» Entries provided
#####

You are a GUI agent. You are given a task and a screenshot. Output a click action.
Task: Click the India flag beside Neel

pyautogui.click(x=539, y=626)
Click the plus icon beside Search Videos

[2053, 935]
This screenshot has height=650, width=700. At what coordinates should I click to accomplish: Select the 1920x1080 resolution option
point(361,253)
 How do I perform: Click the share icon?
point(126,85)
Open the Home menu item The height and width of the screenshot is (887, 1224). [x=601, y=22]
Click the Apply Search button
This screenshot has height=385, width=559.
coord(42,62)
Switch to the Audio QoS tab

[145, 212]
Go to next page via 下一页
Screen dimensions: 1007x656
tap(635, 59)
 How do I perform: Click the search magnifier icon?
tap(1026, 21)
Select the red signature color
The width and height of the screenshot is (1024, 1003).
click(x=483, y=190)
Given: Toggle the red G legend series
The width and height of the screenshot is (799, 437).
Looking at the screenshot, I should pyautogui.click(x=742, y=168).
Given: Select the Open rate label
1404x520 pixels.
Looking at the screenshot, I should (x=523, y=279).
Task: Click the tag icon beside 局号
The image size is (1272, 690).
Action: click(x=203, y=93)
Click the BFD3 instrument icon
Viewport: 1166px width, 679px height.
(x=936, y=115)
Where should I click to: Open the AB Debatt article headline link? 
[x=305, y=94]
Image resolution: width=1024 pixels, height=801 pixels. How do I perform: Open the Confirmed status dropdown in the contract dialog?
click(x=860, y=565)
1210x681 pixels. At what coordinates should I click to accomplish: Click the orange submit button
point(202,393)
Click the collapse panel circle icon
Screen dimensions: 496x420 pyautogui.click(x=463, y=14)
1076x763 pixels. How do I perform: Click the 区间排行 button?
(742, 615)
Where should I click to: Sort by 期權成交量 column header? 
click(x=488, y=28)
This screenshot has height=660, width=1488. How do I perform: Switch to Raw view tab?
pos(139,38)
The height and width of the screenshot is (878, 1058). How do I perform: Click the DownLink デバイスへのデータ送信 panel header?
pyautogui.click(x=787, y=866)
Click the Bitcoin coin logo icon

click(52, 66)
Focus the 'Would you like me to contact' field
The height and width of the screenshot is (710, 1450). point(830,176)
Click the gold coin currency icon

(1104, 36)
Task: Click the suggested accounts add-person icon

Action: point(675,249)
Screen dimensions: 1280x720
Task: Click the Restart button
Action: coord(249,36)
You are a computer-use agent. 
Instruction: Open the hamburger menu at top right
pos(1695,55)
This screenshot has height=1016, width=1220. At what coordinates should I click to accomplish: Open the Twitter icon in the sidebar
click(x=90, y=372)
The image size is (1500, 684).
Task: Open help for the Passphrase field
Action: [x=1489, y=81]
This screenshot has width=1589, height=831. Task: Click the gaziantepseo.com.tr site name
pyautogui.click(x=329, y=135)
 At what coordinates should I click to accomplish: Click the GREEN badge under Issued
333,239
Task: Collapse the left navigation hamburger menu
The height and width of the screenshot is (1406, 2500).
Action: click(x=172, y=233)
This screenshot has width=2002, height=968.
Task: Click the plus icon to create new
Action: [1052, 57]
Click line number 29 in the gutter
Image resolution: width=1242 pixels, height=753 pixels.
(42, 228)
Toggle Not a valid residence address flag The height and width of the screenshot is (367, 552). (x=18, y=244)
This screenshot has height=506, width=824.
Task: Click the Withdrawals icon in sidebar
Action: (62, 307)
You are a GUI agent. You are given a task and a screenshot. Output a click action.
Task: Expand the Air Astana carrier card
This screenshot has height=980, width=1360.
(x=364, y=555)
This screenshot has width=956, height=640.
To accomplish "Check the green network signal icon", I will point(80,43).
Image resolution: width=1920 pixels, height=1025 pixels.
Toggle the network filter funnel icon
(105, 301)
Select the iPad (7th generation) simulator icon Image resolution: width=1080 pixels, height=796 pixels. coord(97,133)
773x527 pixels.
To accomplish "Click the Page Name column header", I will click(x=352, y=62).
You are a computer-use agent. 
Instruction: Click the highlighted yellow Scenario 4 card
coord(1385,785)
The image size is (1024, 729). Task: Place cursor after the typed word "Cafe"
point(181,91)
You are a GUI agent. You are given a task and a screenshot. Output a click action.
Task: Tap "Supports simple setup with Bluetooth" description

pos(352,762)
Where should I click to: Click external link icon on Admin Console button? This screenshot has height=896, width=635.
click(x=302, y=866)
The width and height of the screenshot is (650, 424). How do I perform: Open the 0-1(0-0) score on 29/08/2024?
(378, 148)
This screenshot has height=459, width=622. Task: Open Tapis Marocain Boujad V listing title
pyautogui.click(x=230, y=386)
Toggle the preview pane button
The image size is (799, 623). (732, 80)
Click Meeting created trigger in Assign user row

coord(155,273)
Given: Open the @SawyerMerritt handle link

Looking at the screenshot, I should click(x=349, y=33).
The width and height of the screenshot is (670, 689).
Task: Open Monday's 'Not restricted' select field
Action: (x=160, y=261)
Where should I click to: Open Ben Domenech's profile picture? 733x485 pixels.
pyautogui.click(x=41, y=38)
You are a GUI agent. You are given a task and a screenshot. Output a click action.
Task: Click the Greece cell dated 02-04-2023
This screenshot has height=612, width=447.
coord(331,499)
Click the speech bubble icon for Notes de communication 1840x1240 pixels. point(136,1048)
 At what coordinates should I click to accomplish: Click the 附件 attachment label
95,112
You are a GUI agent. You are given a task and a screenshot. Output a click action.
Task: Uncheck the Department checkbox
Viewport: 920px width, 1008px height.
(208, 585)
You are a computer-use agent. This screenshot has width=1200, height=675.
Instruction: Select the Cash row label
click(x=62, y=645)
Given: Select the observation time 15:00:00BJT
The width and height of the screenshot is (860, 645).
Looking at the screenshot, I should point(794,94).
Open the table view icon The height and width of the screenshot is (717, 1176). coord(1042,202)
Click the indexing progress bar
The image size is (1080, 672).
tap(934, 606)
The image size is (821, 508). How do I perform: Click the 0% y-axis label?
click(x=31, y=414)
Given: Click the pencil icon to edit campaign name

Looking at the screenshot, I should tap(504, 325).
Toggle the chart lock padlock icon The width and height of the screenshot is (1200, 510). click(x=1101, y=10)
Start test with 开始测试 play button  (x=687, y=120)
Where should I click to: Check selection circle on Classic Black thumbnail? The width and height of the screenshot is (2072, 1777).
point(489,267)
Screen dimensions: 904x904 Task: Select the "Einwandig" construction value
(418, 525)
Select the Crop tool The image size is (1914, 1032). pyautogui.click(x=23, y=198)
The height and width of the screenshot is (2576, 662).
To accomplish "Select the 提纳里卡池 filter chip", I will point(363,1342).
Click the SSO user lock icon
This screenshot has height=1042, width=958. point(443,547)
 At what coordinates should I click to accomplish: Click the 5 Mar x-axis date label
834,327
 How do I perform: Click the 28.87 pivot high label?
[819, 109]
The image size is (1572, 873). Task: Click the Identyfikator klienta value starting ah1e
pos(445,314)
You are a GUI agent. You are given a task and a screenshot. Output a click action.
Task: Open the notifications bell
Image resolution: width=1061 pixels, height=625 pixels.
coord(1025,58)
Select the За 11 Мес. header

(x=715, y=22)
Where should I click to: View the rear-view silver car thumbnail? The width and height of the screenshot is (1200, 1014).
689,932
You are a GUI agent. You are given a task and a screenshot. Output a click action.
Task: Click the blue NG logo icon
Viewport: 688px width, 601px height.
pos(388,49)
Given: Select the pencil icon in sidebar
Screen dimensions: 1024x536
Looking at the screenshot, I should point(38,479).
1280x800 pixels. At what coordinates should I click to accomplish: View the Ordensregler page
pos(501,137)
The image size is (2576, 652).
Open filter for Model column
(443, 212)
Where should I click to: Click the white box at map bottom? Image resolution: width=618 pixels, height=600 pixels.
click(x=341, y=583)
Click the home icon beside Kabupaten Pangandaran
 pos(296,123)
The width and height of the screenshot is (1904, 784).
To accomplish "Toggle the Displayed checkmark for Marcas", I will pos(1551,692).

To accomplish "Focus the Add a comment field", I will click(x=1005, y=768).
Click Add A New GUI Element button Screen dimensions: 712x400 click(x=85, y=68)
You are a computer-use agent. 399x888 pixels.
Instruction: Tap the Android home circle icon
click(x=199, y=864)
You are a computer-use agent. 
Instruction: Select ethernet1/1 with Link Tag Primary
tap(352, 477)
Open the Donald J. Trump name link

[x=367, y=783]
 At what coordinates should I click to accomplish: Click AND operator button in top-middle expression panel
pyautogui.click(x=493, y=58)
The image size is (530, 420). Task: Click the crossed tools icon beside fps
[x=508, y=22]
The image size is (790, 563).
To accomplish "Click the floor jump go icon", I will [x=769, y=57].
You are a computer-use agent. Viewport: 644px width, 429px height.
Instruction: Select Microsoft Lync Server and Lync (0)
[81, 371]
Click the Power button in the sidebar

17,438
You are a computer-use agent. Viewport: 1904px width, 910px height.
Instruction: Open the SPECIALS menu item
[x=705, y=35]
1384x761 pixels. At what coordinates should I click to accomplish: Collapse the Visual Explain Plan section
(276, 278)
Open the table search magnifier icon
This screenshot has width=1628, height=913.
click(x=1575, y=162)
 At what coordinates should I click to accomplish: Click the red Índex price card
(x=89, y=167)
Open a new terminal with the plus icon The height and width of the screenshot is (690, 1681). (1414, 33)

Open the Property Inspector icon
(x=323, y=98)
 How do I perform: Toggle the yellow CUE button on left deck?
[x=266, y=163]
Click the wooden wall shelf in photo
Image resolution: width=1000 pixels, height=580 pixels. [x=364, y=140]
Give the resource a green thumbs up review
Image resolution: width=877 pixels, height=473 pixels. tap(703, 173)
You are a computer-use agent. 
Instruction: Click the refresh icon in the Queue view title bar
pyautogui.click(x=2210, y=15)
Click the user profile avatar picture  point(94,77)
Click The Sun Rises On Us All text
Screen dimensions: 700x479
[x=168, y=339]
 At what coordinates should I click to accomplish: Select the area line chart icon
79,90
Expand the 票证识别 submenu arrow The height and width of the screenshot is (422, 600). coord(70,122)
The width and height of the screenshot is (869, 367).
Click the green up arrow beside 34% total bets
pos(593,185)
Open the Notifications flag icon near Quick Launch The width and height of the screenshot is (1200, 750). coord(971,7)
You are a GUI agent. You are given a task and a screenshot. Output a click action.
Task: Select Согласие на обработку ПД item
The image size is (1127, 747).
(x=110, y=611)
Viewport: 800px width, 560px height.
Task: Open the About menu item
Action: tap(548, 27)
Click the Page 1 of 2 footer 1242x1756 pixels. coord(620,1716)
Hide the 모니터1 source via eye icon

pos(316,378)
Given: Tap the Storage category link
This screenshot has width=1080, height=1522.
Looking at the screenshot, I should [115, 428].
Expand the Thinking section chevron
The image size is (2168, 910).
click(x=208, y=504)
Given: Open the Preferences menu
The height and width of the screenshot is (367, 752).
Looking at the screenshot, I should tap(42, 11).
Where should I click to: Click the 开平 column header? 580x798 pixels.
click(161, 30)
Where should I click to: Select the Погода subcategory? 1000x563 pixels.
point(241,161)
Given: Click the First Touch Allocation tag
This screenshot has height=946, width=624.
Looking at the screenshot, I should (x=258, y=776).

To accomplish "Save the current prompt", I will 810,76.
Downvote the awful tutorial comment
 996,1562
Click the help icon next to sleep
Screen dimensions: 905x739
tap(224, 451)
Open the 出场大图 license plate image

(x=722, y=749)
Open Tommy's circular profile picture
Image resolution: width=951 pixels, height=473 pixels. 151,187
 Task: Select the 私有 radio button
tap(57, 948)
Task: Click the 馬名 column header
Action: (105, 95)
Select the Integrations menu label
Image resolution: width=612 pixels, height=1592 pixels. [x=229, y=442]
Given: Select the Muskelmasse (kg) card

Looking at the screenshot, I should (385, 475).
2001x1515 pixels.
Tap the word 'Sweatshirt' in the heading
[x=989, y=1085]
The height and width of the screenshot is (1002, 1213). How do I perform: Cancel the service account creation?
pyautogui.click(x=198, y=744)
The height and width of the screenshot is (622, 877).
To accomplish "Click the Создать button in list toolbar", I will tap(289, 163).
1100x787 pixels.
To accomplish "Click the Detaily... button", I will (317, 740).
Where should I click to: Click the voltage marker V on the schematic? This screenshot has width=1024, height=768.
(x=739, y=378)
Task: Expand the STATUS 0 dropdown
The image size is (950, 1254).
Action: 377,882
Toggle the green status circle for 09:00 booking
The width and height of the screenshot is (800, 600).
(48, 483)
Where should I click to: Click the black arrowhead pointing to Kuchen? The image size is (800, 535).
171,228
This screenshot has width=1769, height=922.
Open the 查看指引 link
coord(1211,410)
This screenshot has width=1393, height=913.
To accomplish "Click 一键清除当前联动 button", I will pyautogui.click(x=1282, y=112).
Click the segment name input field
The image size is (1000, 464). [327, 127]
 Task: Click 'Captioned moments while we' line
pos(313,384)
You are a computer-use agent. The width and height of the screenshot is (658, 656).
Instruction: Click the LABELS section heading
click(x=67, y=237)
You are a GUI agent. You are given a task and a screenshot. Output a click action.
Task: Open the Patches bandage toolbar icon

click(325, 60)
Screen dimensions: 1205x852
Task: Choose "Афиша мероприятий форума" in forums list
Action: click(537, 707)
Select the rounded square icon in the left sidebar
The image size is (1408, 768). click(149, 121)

#####

» What you need to do
Only lines that contain the string "Expand" count; pick each one out of the records and copy it.

» Solution to the exercise
Task: Expand the Air Astana carrier card
Expand the 票证识别 submenu arrow The height and width of the screenshot is (422, 600). coord(70,122)
Expand the Thinking section chevron
Task: Expand the STATUS 0 dropdown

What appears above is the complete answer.